Sobre duas narrativas de Thomas Bernhard

Por Joaquim Serra



Extinção: uma derrocada não é um livro para qualquer cabeça. Thomas Bernhard não é escritor para qualquer leitor. Cheio de repetições, divagações longas que parecem, por vezes, quase sem sentido. Parece, mas não é. O ritmo lento parece música, uma música truncada como o espírito que escolhe guiar, pelas desventuras do homem que acorda um dia e recebe um tal telegrama com notícia de morte (“Pais e Johannes mortos em acidente. Caecilia, Amalia”), uma tal metonímia que o força a reconstruir seu passado e os interesses materiais da família que sempre se reúne em uma sala escura, e que insiste em se comportar como aristocratas. Franz-Josef Murau agora é um professor, mora longe de casa, e tem um aluno preferido: o brilhante Gambetti. Um reflexo dele, interessado e inteligente.

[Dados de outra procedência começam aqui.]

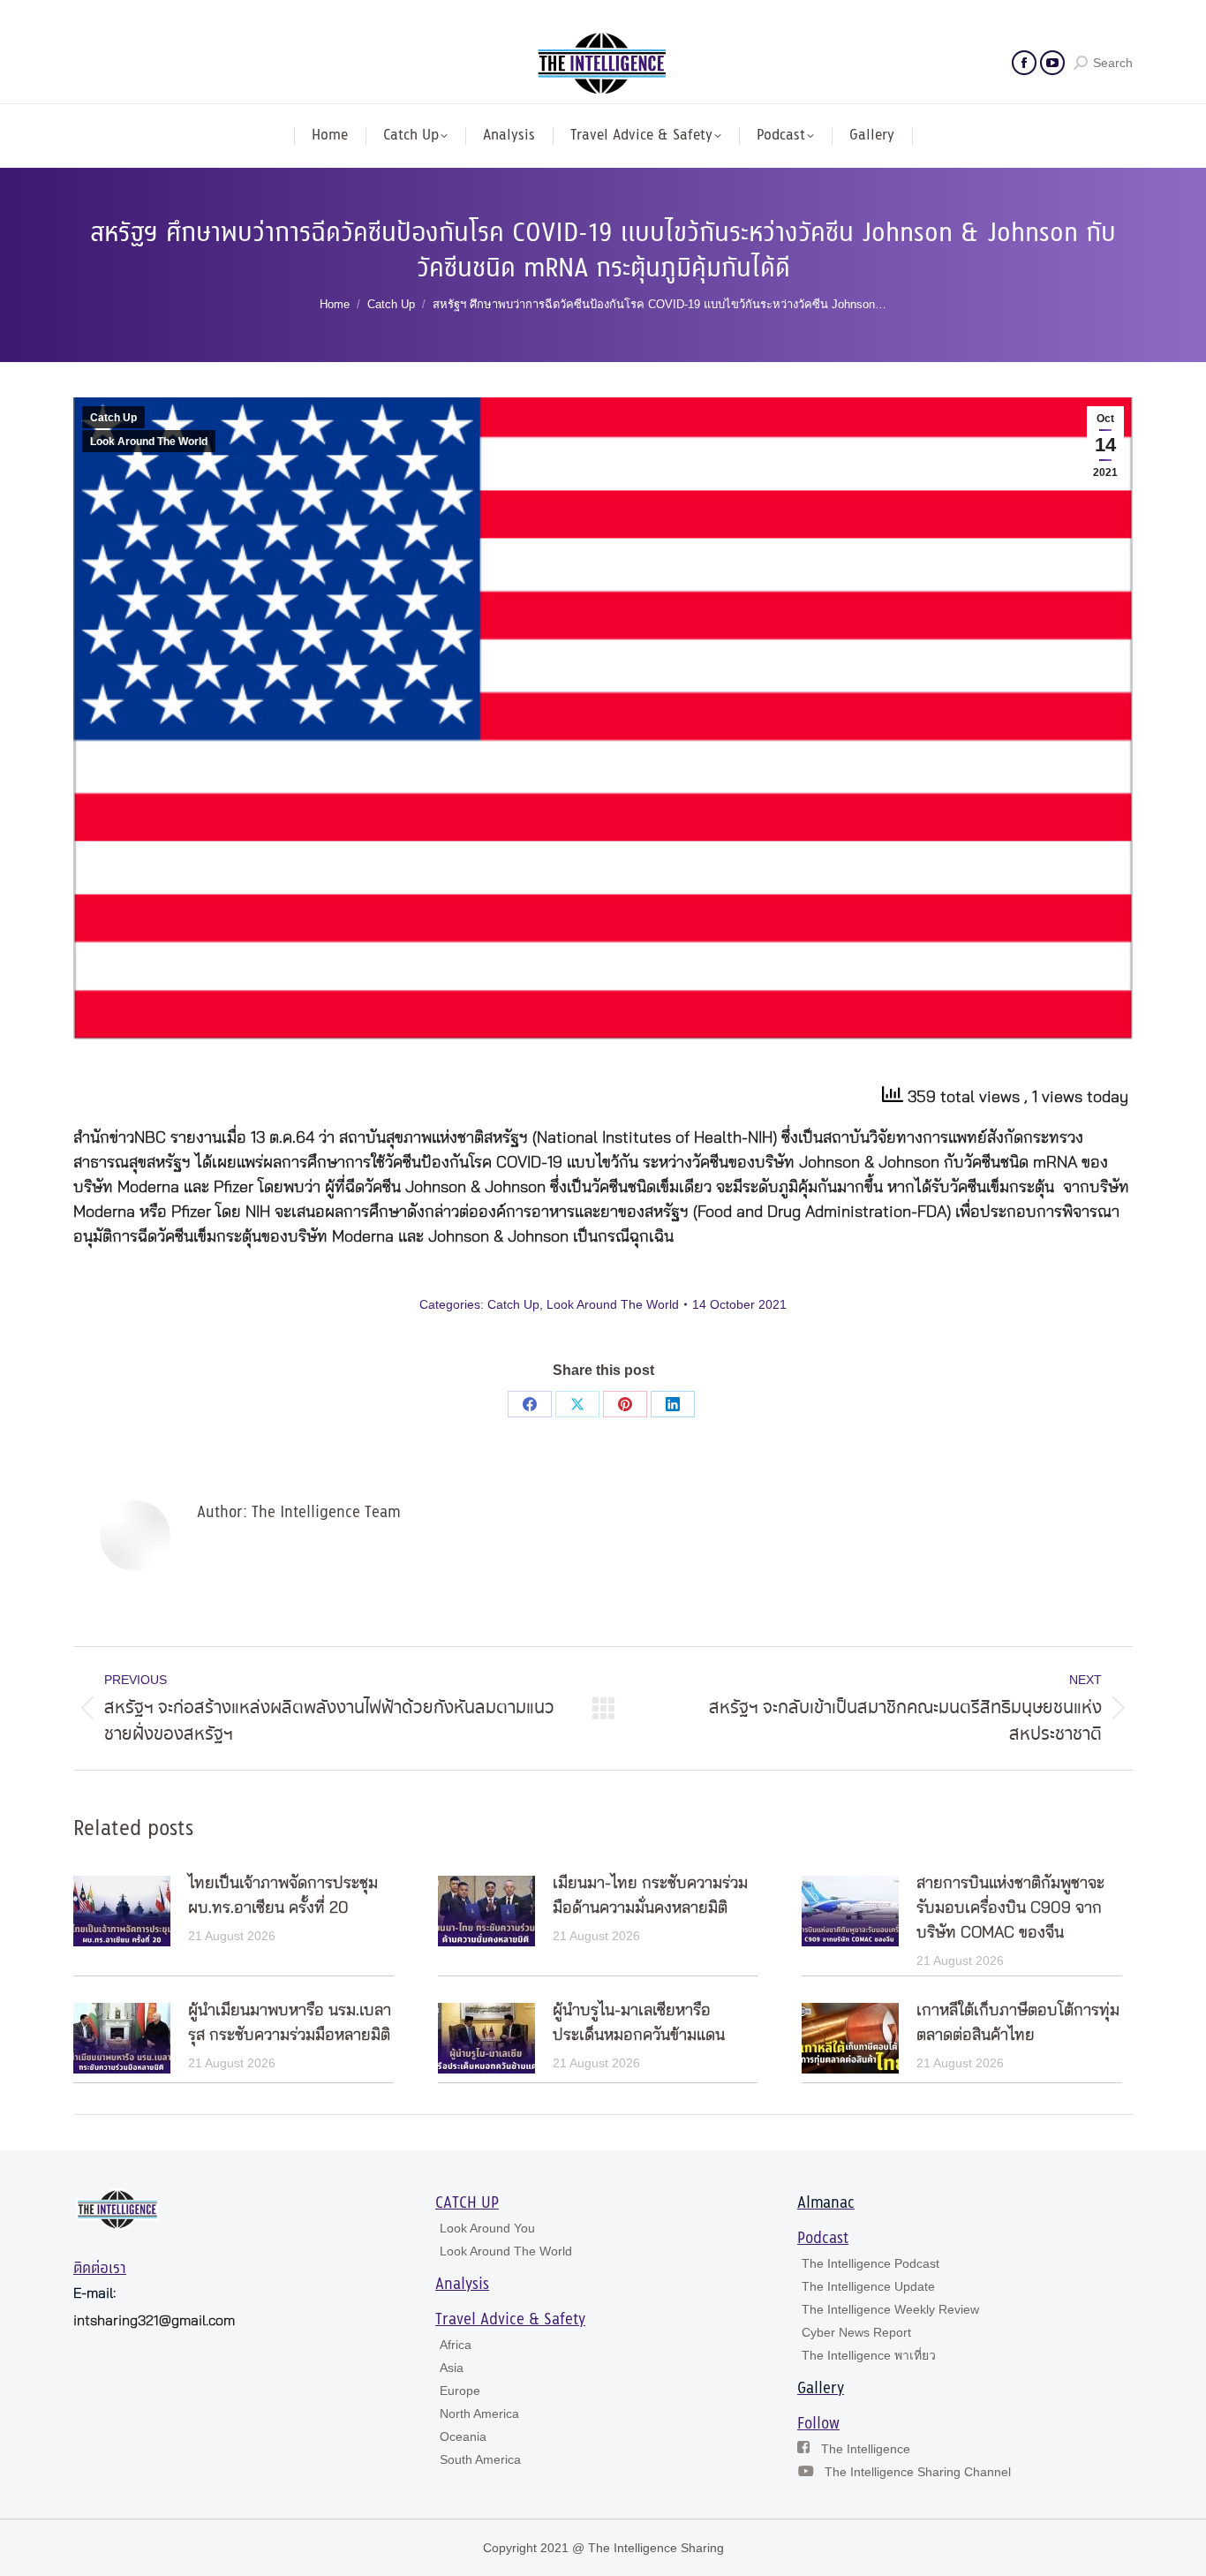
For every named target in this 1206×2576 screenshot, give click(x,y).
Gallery (820, 2388)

Wolfsegg vai ficar cravada na memória do leitor. Wolfsegg, onde ele foi criado como filho de proprietários de terra ainda carrega fortes desejos – quase de vingança – pelos primeiros anos de sofrimento, pela diferença que sentia pelas aptidões dos irmãos. Mesmo que mortos, nenhum comentário ácido é poupado aos seus e as irmãs Caecilia e Amalia também têm sua parcela de crítica. “É natural amar nossos pais, e igualmente natural amar nossos irmãs, pensei, de novo defronte da janela e olhando a Piazza Minerva lá embaixo, que continuava deserta, e não percebemos que, a partir de um determinado momento, os odiamos contra nossa vontade, mas de maneira tão natural quanto antes os amávamos, por todos esses motivos de que tomamos consciência somente anos, muitas vezes décadas mais tarde (p. 22).”

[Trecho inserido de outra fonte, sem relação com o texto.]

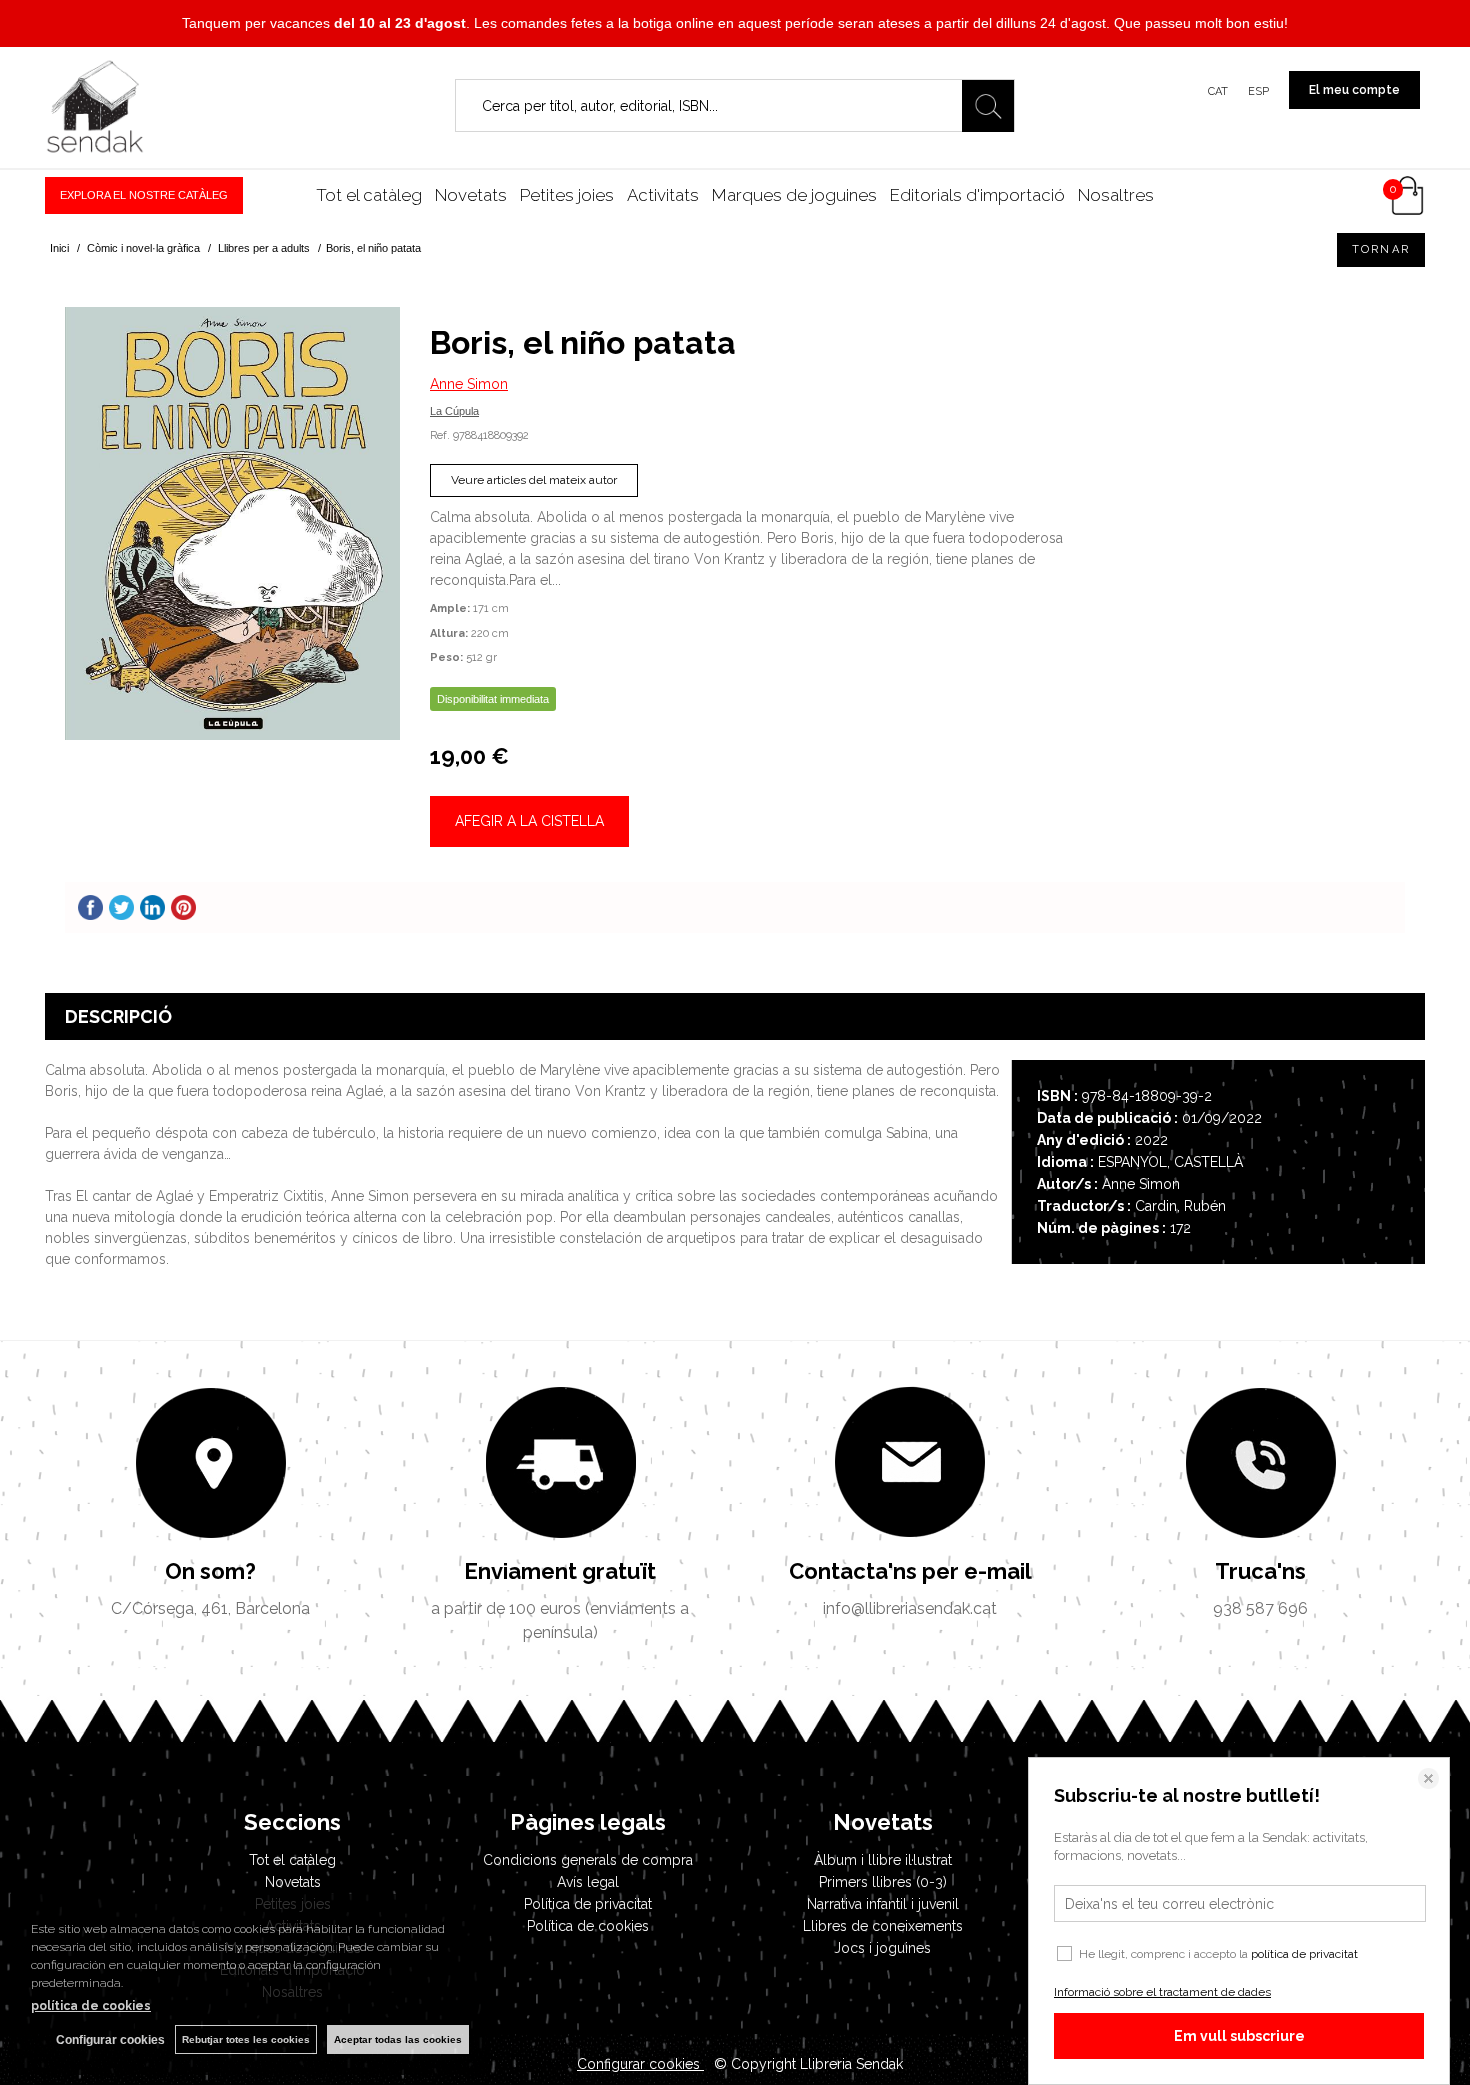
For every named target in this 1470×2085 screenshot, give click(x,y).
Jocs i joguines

Quem o salvava Franz era o tio Georg (todo romance de formação, assim como Extinção, precisa de um mestre) que iluminava a sala escura a contragosto de todos, para alegria do menino. Tipo irônico e falador – aproximado pela crítica ao avô de Thomas Bernhard. O preceptor também levava luz para o seu espírito, falava de música, literatura e era o enfant terrible, o diabo sem patas que perturba a ordem do lugarejo remoto em que todos viviam, para aquele menino diferente, um simulacro de vida. O provocador deixou-lhe marcas profundas. O gosto pela arte que agora transfere a outros, como ao jovem Gambetti, e a crítica a tudo, vivo ou morto.

Outro relato que é um mergulho profundo na solidão está em O frio, quarta parte do ciclo de autobiografias contido em Origem. Ali o jovem se apresenta em um sanatório, o terrível Grafenhof, com uma “sombra no pulmão” que o impedia de viver uma vida comum. O contato frequente com a morte e a falta de esperança de sair de lá faz com que ele saia de si para se ver de fora e só assim controlar o desespero. Mesmo reincidente – ele já havia passado por tratamento em Salzburgo e em Grossgmain –, por vezes ele não consegue segurar o desespero. Mas em Grafenhof é preciso se controlar para ajudar os demais já que “a vida não é mais que o cumprimento de uma pena” (p. 40).

Tampouco aquilo que está além dos muros de Gragenhof poderia lhe dar uma esperança. Sentia-se bem de ter saído dos braços de “uma família desamparada, já quase destruída, para ser cuidado. Aqui, de repente, me davam comida em horas estabelecidas, me deixavam em paz afinal de contas.” (p. 38).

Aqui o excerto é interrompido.